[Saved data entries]
Segment Open
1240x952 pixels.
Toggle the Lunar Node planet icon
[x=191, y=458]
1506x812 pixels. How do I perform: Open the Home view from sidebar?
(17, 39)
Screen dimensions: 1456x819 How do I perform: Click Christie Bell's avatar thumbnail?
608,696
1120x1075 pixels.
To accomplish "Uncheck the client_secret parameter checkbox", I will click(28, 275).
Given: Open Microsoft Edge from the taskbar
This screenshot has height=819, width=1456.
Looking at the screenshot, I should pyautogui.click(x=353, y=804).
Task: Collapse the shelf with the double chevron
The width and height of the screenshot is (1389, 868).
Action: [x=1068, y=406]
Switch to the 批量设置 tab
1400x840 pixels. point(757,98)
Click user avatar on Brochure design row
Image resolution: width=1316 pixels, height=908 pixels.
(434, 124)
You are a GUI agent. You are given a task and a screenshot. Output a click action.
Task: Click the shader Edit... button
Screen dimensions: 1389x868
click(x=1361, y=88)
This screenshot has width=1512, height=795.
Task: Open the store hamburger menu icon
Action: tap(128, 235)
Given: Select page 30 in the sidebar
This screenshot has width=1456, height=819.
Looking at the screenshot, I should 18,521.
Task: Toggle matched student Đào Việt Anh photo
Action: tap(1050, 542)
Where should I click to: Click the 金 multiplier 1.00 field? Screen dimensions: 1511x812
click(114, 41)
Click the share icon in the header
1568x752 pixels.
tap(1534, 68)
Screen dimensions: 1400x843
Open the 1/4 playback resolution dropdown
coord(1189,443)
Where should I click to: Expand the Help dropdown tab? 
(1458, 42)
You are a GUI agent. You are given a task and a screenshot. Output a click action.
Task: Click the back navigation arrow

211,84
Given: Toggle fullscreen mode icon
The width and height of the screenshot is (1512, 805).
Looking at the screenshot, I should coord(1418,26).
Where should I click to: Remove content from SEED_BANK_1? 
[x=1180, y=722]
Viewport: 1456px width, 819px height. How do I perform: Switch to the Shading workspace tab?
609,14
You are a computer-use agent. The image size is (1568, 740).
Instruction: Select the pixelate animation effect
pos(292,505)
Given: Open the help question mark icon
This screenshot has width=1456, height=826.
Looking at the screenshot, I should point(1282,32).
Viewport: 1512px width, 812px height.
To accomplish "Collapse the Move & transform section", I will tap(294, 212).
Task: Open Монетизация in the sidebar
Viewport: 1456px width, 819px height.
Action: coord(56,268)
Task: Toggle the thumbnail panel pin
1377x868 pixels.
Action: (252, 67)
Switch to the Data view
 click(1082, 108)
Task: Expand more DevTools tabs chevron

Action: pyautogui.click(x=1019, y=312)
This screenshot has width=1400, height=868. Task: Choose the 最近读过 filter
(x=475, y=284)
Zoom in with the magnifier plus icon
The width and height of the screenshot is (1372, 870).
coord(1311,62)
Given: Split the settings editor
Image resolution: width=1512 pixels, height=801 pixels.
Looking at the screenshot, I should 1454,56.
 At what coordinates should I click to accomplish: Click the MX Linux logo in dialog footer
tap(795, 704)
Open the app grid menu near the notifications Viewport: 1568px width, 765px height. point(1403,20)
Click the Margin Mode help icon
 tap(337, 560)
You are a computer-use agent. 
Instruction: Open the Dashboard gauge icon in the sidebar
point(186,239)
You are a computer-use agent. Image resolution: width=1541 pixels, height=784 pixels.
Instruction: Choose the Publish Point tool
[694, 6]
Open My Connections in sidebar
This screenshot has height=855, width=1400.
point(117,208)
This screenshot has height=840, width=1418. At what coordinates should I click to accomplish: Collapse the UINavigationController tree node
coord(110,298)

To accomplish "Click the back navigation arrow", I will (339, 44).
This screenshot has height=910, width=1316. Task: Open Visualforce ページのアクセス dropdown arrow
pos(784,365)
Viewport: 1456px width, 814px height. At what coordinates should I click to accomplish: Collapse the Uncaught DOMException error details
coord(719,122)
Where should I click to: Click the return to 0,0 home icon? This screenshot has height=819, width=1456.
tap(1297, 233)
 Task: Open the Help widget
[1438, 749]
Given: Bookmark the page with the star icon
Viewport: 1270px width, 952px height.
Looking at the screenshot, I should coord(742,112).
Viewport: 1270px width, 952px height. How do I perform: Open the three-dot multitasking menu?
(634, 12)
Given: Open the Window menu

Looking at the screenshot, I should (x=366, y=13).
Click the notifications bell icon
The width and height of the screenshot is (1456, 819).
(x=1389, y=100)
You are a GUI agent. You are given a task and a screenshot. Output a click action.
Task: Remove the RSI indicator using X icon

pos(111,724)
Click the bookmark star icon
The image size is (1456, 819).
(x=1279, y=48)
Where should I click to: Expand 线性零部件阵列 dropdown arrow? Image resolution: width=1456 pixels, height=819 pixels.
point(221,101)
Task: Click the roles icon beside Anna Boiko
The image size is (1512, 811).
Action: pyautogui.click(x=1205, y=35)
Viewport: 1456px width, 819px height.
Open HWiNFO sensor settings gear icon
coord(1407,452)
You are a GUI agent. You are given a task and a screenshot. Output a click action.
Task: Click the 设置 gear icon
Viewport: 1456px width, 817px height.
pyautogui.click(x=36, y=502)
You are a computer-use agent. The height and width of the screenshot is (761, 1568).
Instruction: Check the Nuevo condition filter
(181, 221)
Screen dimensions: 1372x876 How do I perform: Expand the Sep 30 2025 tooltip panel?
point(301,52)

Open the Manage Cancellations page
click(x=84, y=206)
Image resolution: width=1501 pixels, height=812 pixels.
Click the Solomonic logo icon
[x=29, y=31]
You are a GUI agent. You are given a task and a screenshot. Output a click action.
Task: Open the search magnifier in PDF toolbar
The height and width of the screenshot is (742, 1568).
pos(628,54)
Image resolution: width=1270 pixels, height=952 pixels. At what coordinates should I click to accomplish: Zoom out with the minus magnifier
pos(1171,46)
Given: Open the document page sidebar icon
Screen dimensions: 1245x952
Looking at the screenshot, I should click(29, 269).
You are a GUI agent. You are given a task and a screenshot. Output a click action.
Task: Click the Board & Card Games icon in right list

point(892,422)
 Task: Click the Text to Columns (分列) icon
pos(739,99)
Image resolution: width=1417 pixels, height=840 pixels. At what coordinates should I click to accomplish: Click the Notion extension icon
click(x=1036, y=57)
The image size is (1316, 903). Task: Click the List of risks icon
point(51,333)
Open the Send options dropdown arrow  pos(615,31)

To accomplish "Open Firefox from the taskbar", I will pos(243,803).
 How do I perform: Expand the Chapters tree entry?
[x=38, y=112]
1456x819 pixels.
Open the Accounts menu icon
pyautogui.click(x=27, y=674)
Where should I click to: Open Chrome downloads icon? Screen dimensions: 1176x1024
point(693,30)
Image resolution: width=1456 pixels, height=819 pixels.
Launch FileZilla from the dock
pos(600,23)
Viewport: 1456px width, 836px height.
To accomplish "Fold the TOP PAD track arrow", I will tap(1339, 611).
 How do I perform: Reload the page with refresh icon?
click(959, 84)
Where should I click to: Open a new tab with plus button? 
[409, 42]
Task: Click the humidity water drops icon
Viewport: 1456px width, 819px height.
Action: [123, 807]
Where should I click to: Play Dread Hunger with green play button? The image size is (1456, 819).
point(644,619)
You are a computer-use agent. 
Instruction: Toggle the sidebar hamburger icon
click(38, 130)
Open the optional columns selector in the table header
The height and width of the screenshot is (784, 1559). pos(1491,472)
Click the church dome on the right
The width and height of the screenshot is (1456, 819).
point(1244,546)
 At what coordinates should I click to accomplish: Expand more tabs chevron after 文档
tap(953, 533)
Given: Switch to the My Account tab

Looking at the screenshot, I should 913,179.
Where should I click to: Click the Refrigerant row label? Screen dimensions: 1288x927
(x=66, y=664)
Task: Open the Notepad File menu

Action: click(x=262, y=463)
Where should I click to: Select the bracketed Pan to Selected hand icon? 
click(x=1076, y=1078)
Segment Closed
About this exercise: Which lines hold the word "computer"? Return all of them from the records above.

Answer box:
You are a computer-use agent. The image size is (1568, 740).
You are a computer-use agent. 
You are a computer-use agent. Image resolution: width=1541 pixels, height=784 pixels.
You are a computer-use agent. The height and width of the screenshot is (761, 1568).
You are a computer-use agent. 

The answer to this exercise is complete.